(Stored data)

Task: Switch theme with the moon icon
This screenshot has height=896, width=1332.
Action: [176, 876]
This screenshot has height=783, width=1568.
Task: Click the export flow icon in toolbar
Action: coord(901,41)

• _REQUIRED WORK_
Repeat the data in full, keeping each word exactly as it is.

• _TASK RESULT_
Task: Switch theme with the moon icon
This screenshot has height=896, width=1332.
Action: [176, 876]
This screenshot has height=783, width=1568.
Task: Click the export flow icon in toolbar
Action: coord(901,41)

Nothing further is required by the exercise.